About the same percentage of us are married, but we beat the national divorce average by almost three percent. Our hottest day is hotter and our coldest day is colder than average. It rains half as much as average.
Don't even get me started on education.
So what are the results of being poor, overcharged for insurance, uneducated, with no prospects and nothing to do, in a crime-ridden city, hot, cold, dry, drunk, and divorced? The obvious, apparently: we want to die early. Saddest of all, and notwithstanding the medical center in which we take such pride, our health stats look like crap. Only 74.7 of us have health insurance, a fact that was alluded to when Chris Bell visited. We're about as fat as most Americans, and we die of cancer at about the same rate, but despite that fancy new heart hospital our cardiac mortality rate is over 150-percent the national average. I'd blame the 72-ounce steak at the Big Texan, but only tourists try to eat that mofo.
So what's the good news? Precious little. The air quality is better here and there are more clear days. So, no clouds or smog to obscure a clear vision of how crappy your miserable life is.
At least housing is cheap. But of course it would be, in a place that sucks this much.
spacedark
1 And despite popular local mythology, we only commute about six minutes less than the national average to the jobs we have. (My commute is almost an hour.)
2100 is the national average; lower is better.
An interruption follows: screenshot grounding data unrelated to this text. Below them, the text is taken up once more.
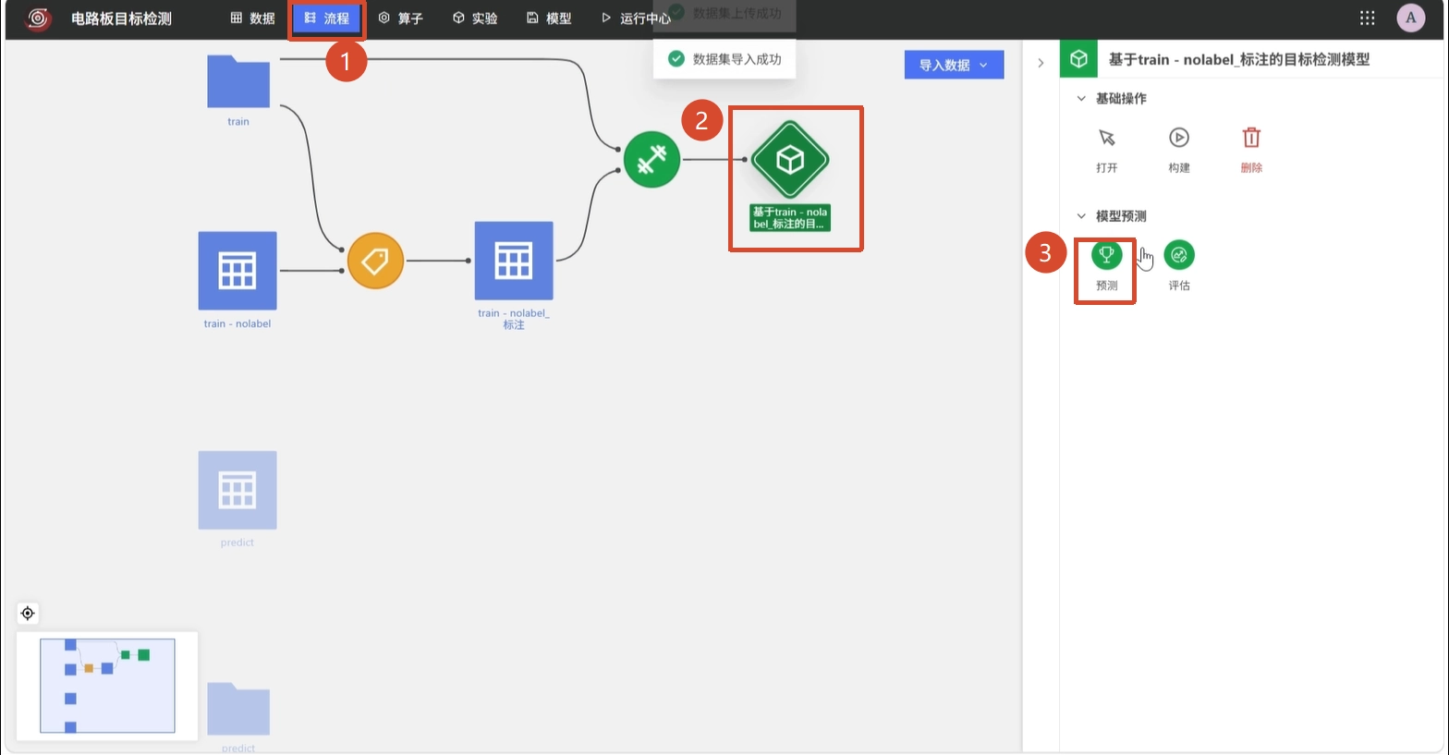Open the 导入数据 dropdown
Viewport: 1449px width, 755px height.
click(x=954, y=65)
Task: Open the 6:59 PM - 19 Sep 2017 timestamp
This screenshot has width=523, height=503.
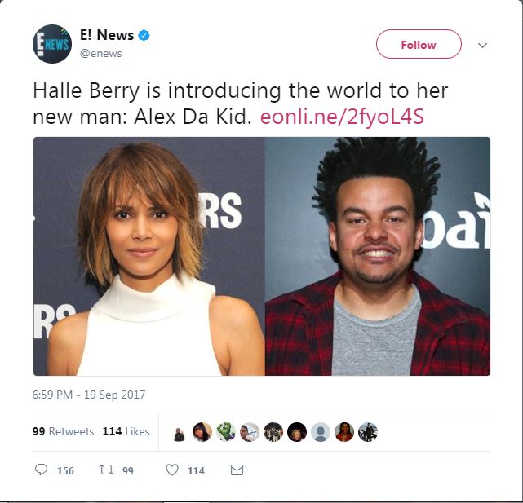Action: pos(89,395)
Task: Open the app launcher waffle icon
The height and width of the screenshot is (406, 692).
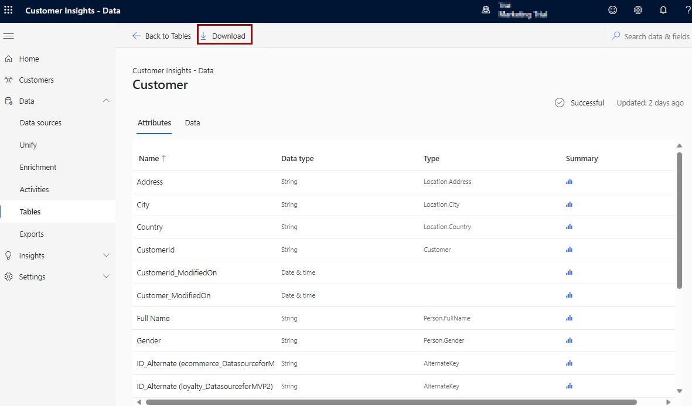Action: pos(8,10)
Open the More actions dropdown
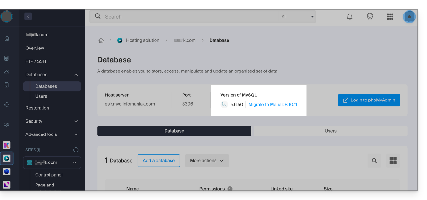 pyautogui.click(x=207, y=161)

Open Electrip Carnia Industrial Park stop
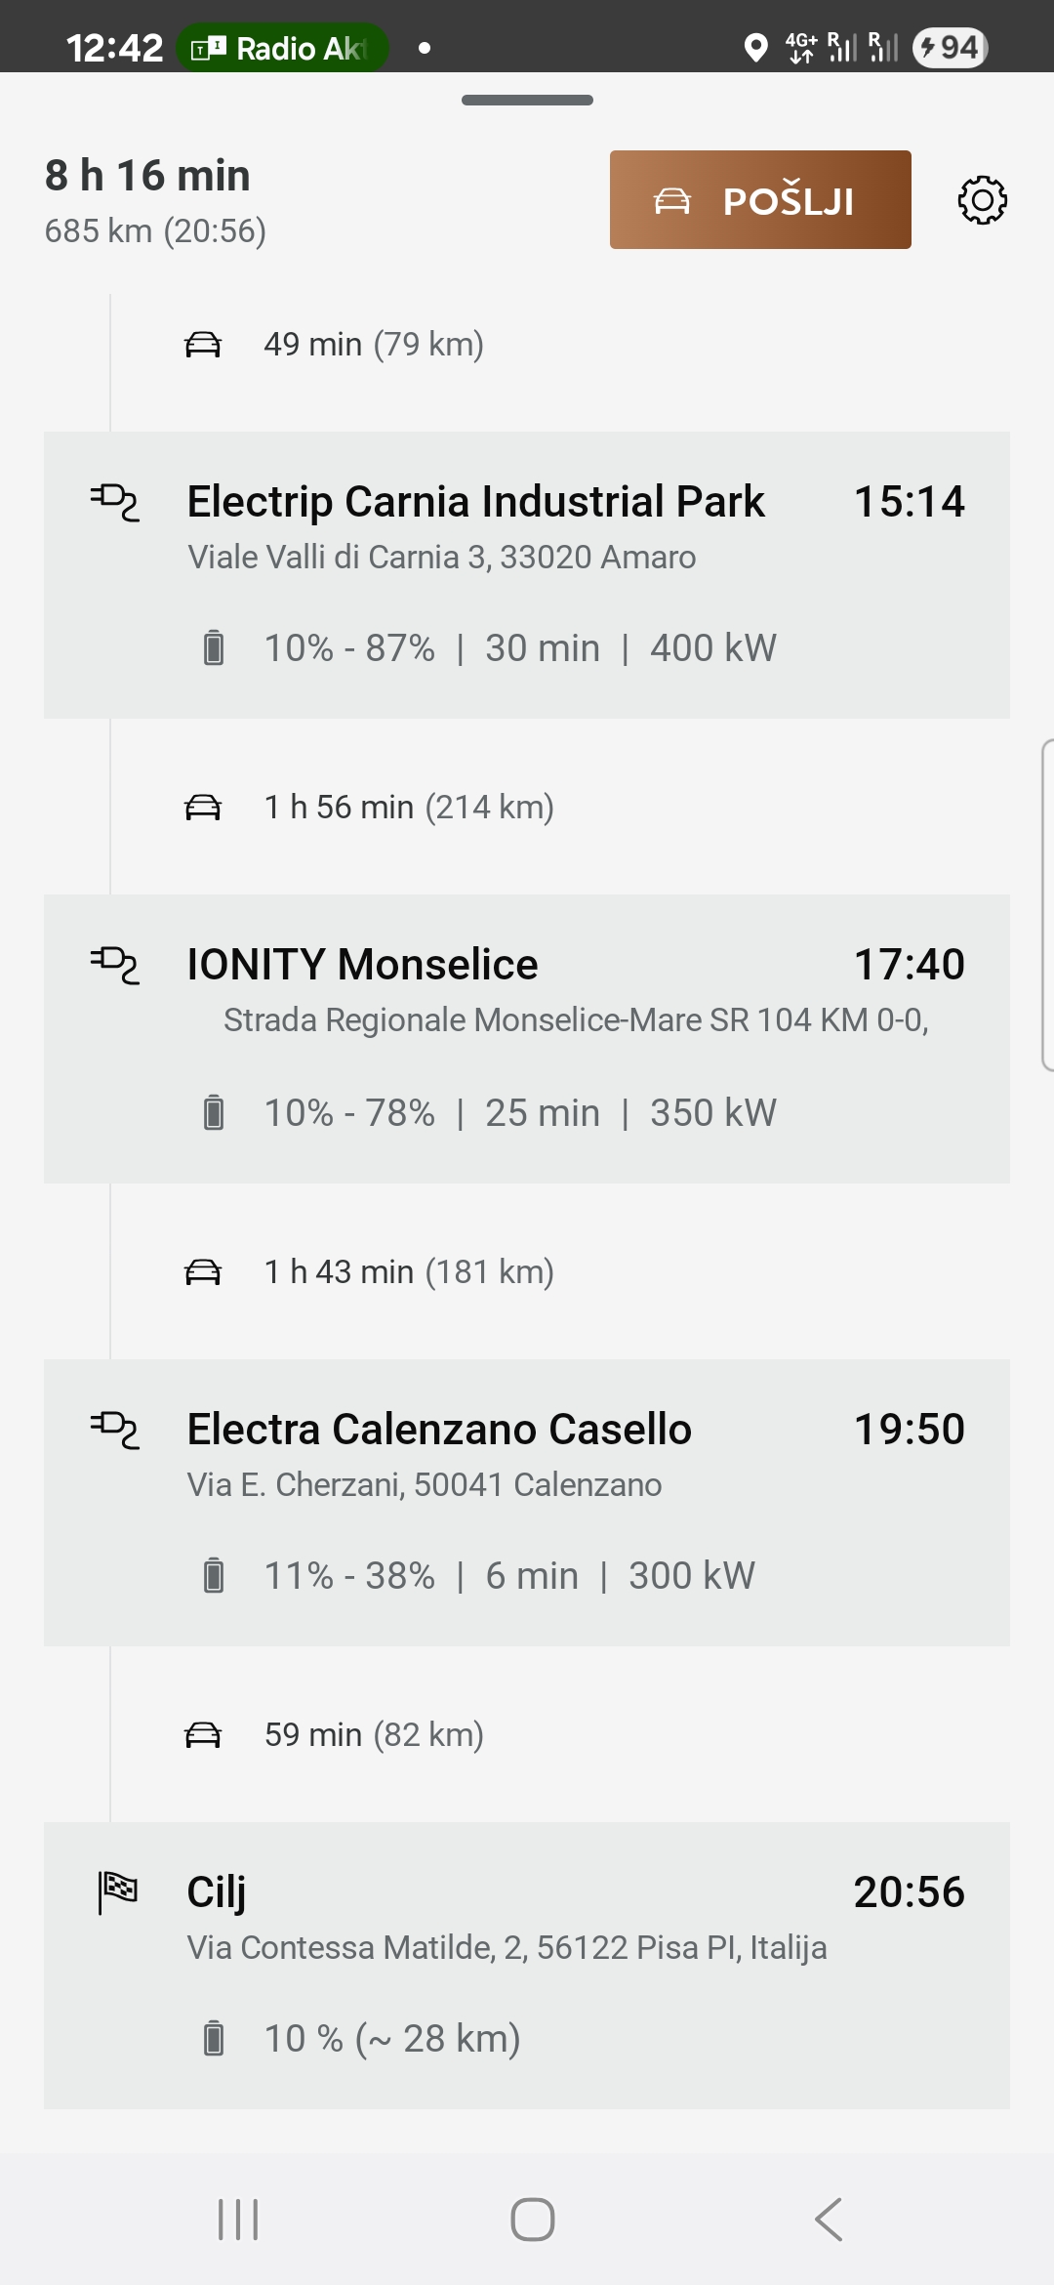[475, 502]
3Obviously, both numbers are low. From the FAQ:
Number of arts and leisure activities (including museums, restaurants, hiking and camping spots, golf courses and professional sports teams) within proximity of each city is calculated by OnBoard. Data sources: InfoUSA, MRI and InSource marketing survey data, Trails.com, American Public Gardens Association, American Hiking Society, American Association of Museums, Symphony.org, Reserve America, Ticketmaster, American Zoo and Aquarium Assocation, GoSki.com.I attend some arts and leisure activities, so they do exist, and should perhaps do a better job of promotion. This cross-section of sources does show a significantly lower-than-average number, however.